» Exercise: Look through the entries below and copy exactly the part that begins with the line containing "851x1400 pixels." and ends with the line containing "Task: Click the Previous Answers link". Do not copy the pictures.
Input material START
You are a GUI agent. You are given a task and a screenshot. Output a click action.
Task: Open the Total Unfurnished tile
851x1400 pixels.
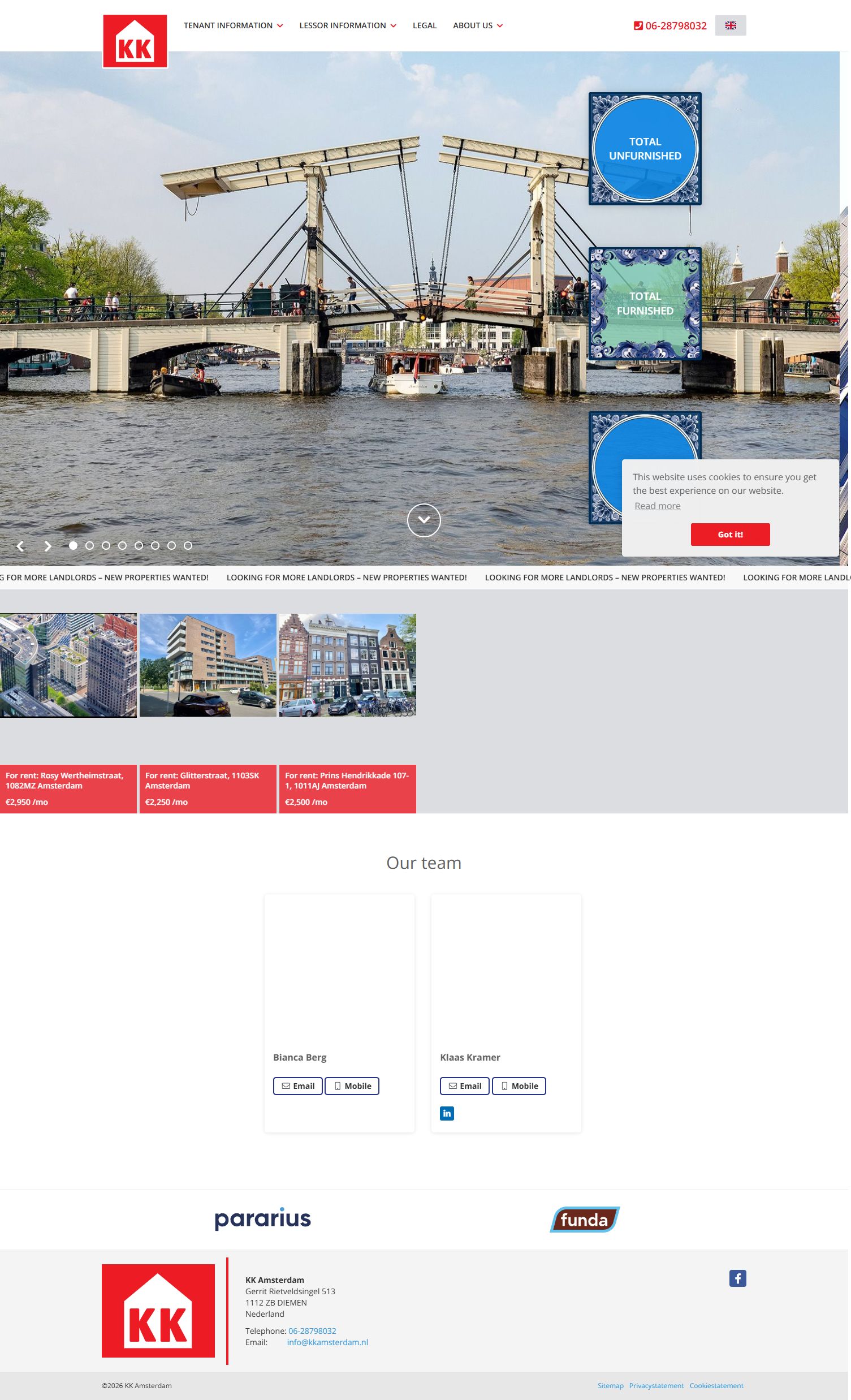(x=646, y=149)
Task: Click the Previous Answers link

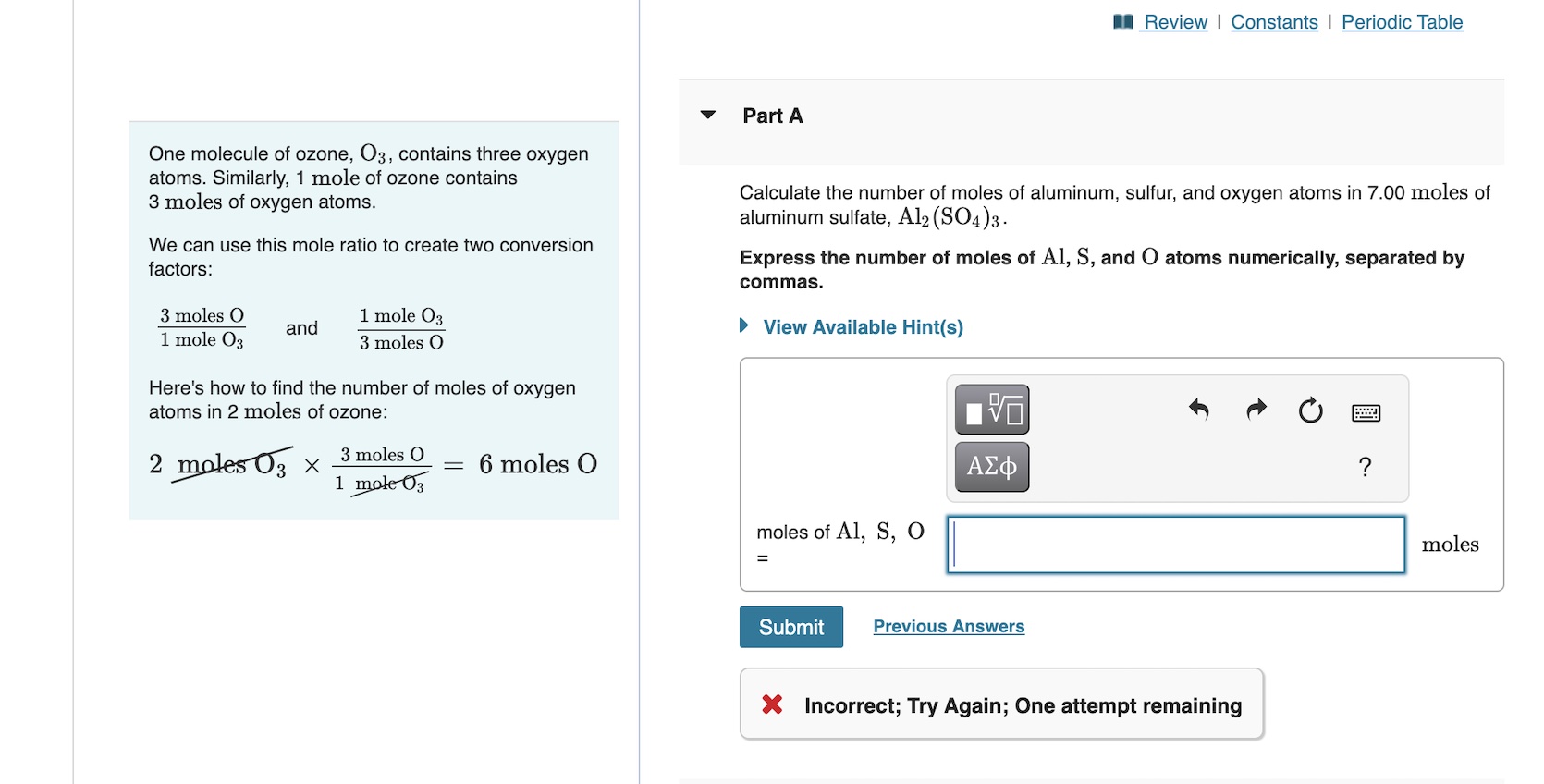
Input material END
Input material START
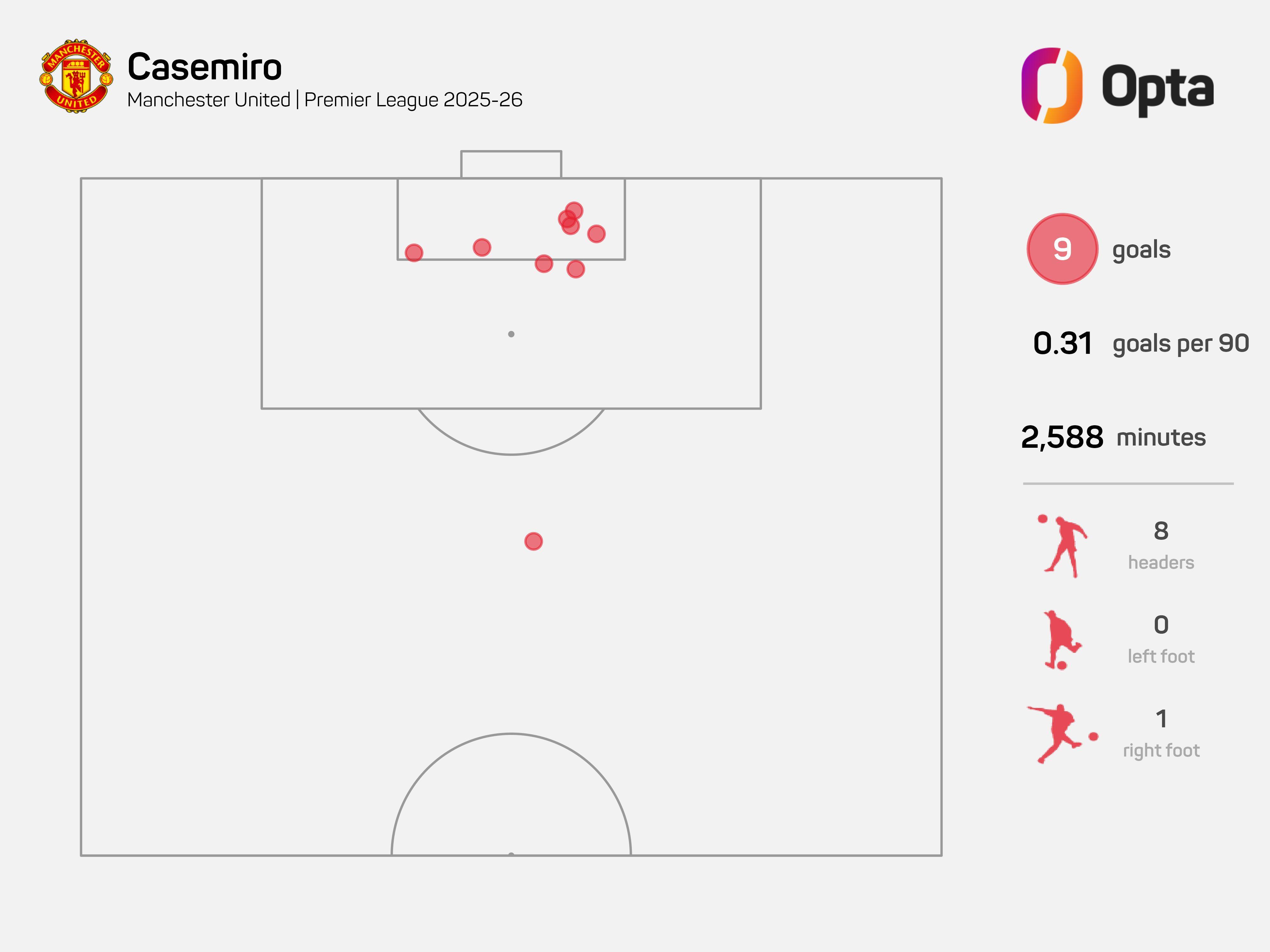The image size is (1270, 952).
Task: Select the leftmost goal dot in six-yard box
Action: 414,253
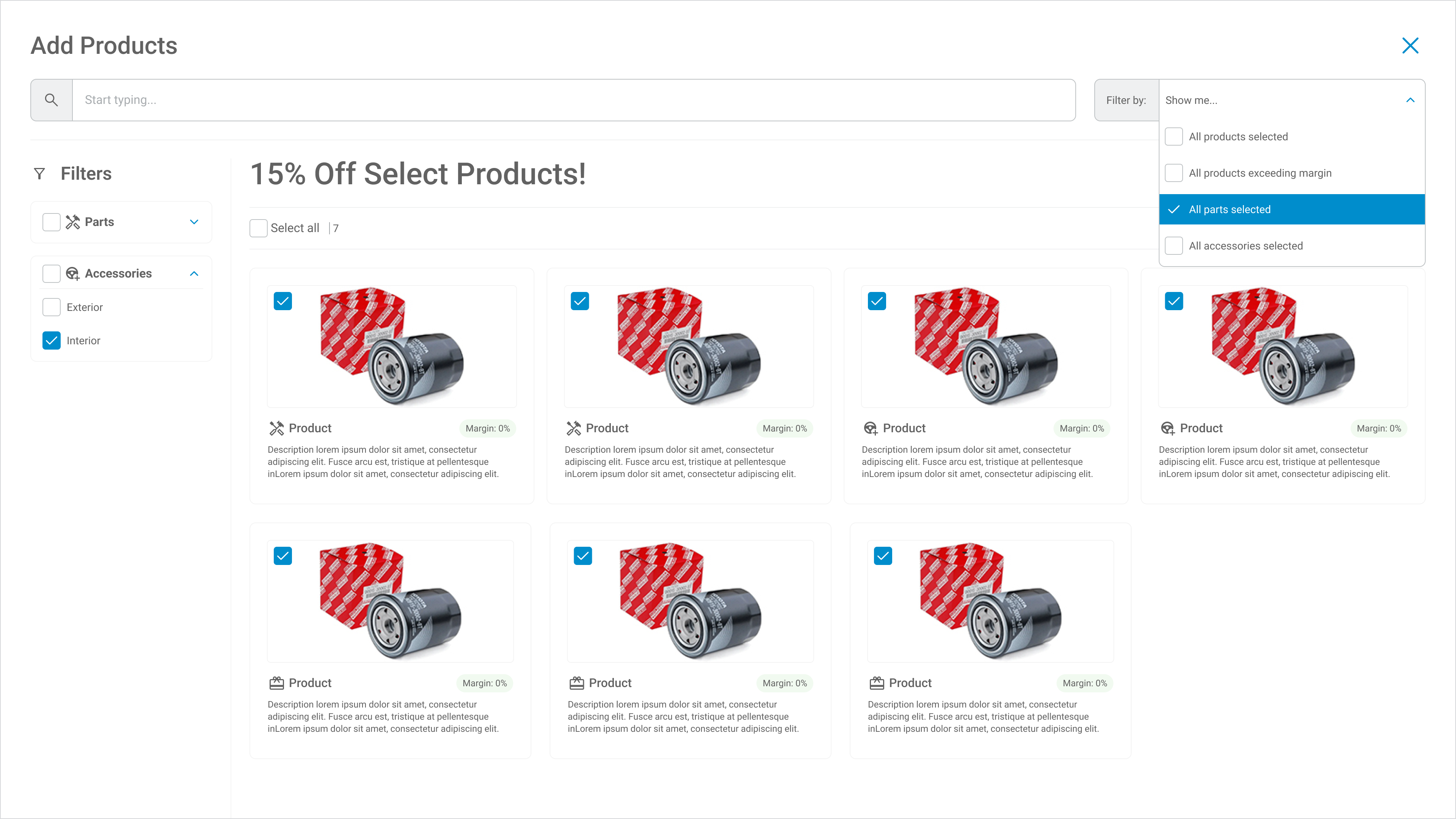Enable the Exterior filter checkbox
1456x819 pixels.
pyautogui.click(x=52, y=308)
Input material END
» Completed exercise:
851x1400 pixels.
(x=646, y=149)
Task: Click the Previous Answers link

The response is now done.